BEGIN DATA FOR REVIEW

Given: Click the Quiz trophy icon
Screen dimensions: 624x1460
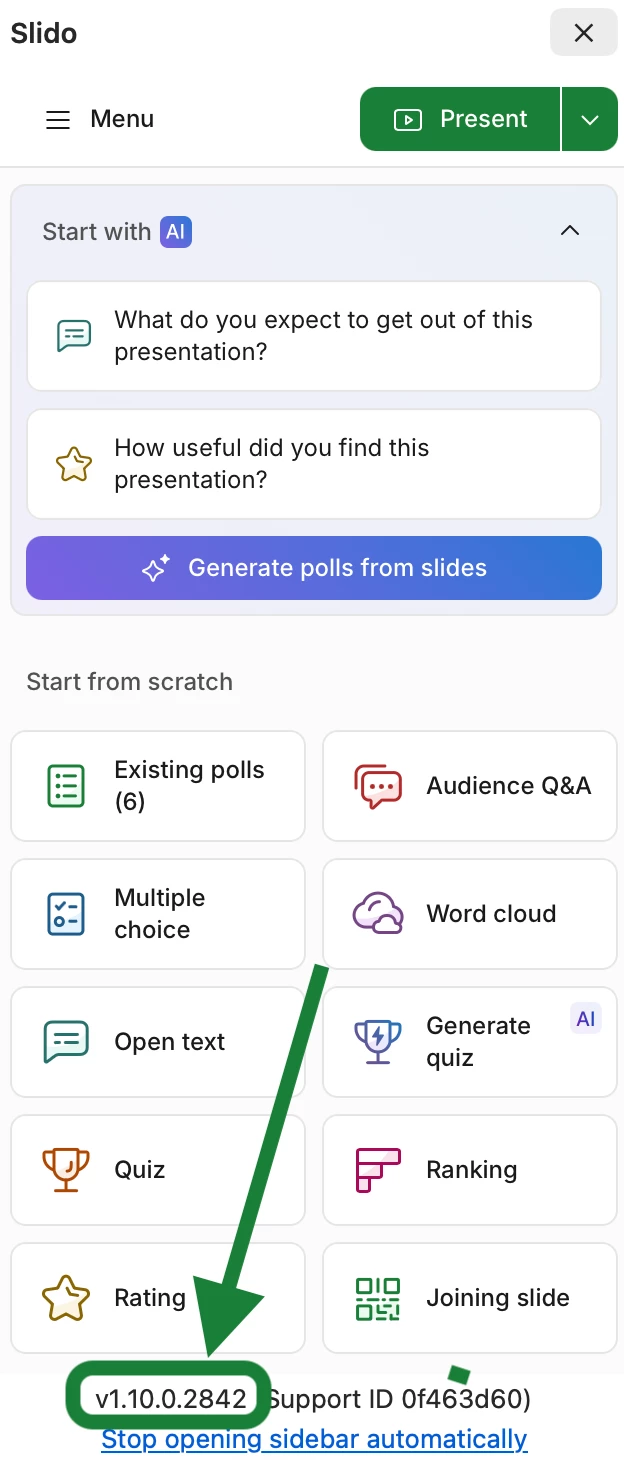Looking at the screenshot, I should click(66, 1170).
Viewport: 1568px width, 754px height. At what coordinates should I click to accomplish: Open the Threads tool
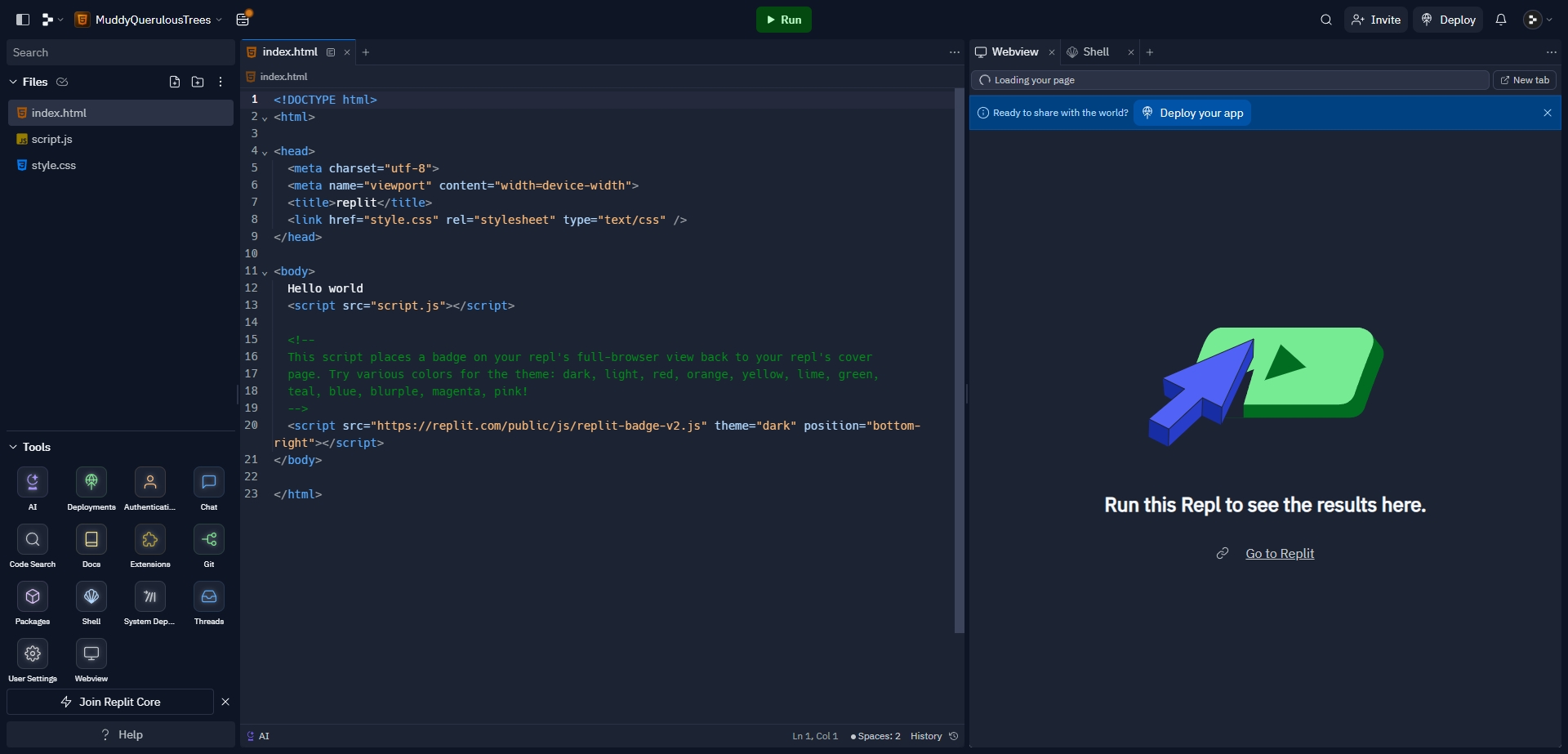[x=209, y=596]
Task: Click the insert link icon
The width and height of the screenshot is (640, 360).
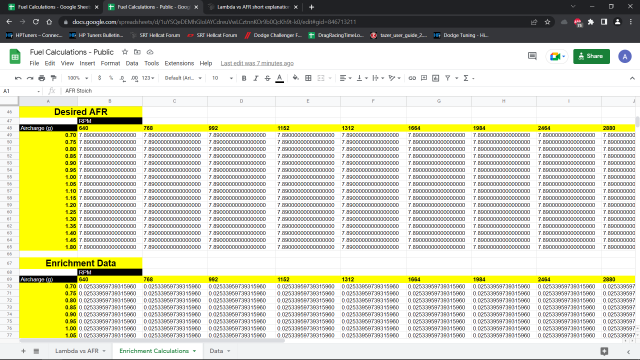Action: pos(412,78)
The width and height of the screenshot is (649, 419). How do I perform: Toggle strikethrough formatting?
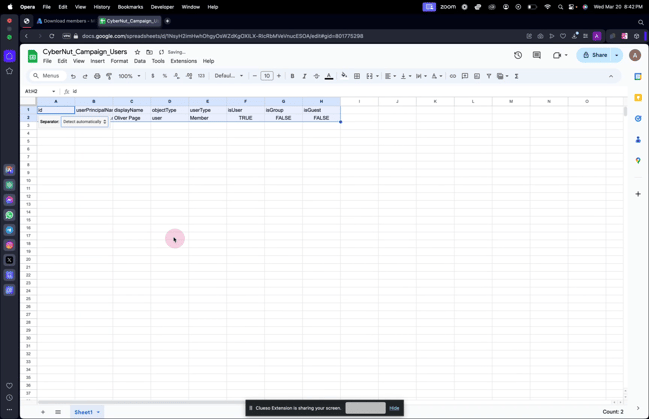point(316,76)
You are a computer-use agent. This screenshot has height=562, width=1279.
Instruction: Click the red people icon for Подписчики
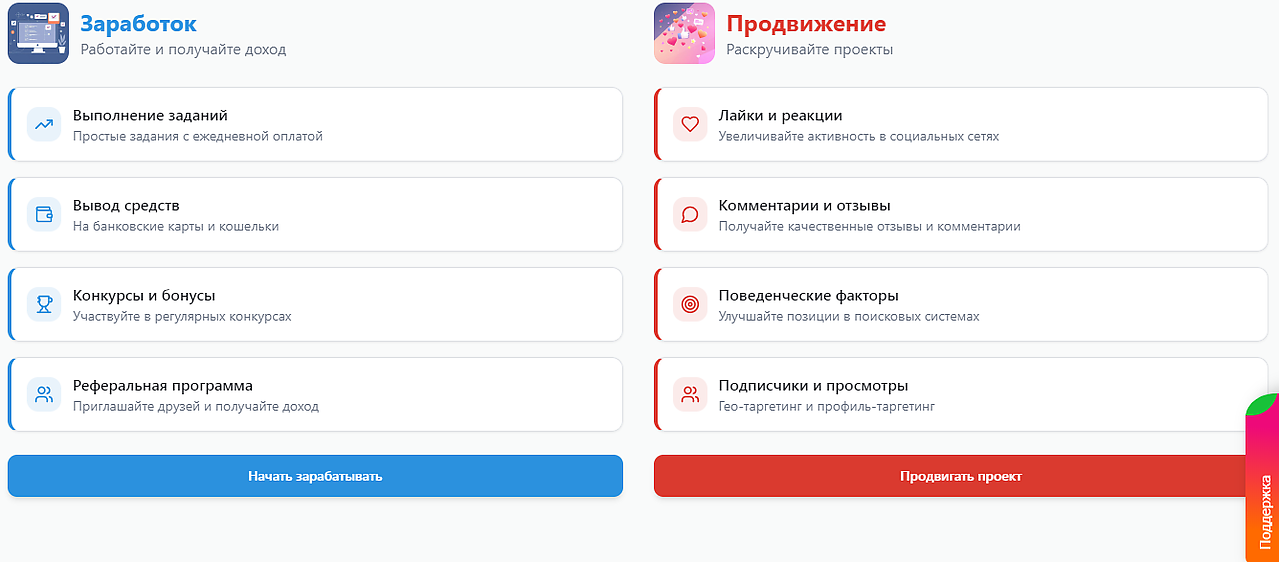pos(689,394)
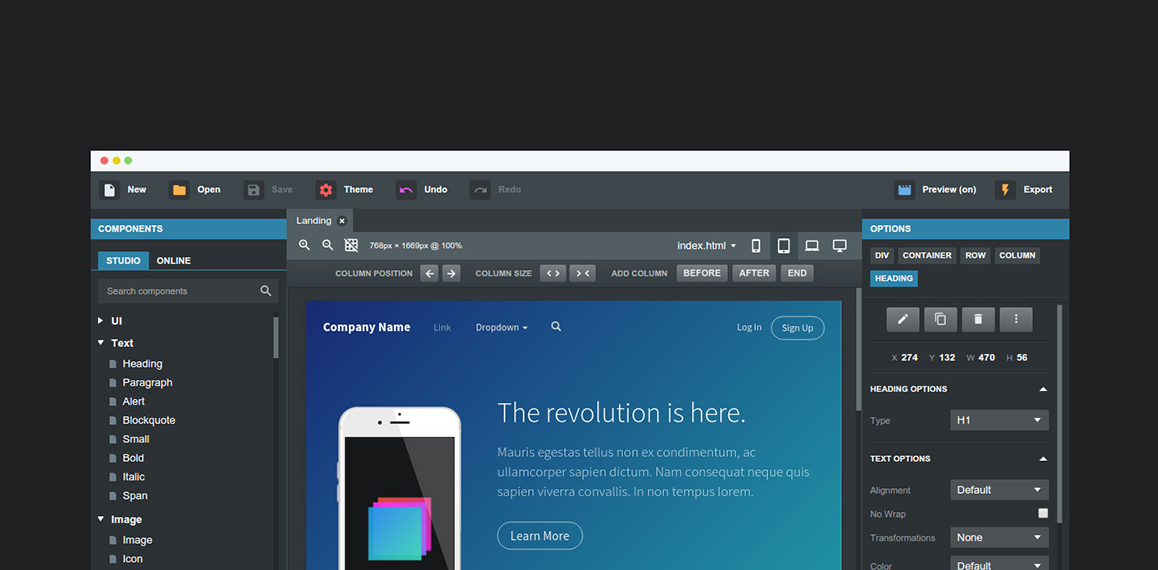The width and height of the screenshot is (1158, 570).
Task: Switch to the Online components tab
Action: tap(173, 260)
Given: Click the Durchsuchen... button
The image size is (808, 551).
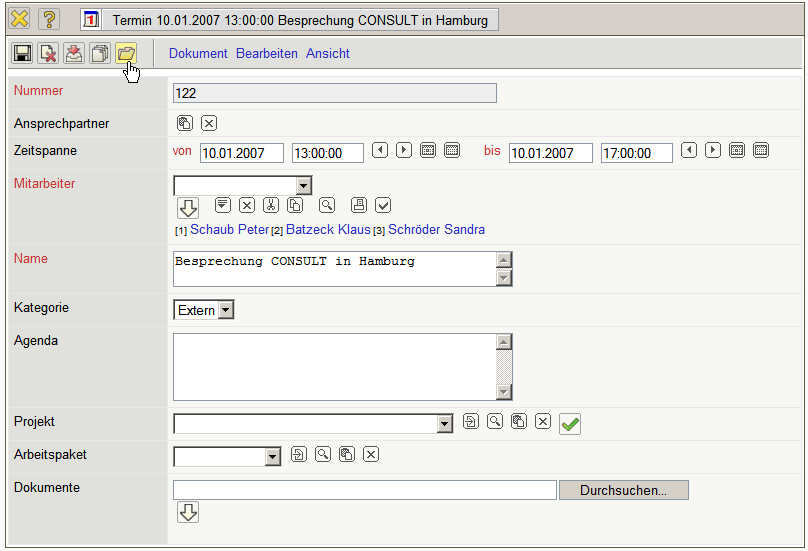Looking at the screenshot, I should (623, 490).
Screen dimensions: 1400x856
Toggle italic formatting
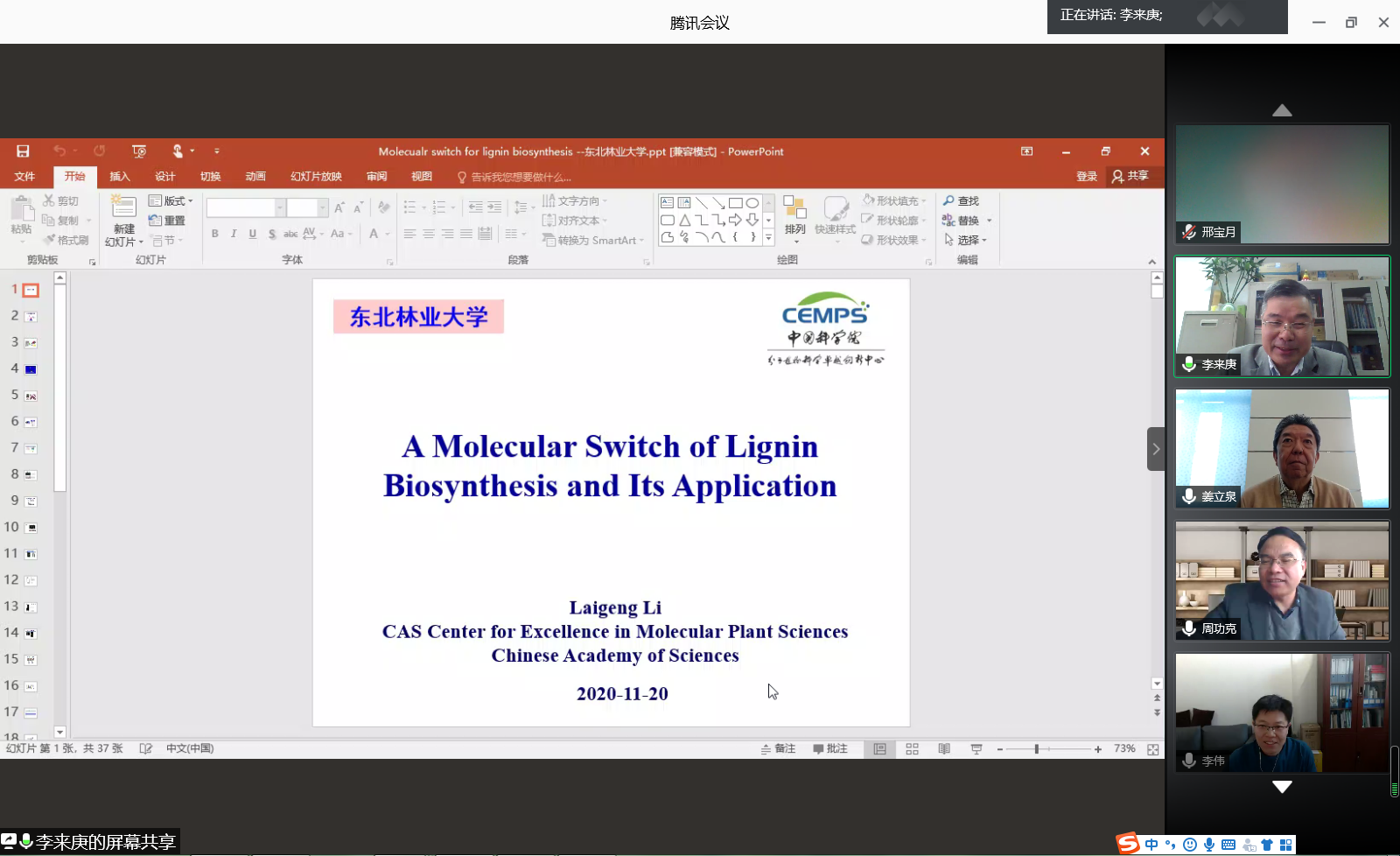click(x=234, y=234)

END DATA FOR REVIEW

WHAT YOU HAVE TO DO
Go line by line through the data above and report each one that holds the string "Given".

TASK SOLUTION
Given: Click the Quiz trophy icon
Given: Click the Durchsuchen... button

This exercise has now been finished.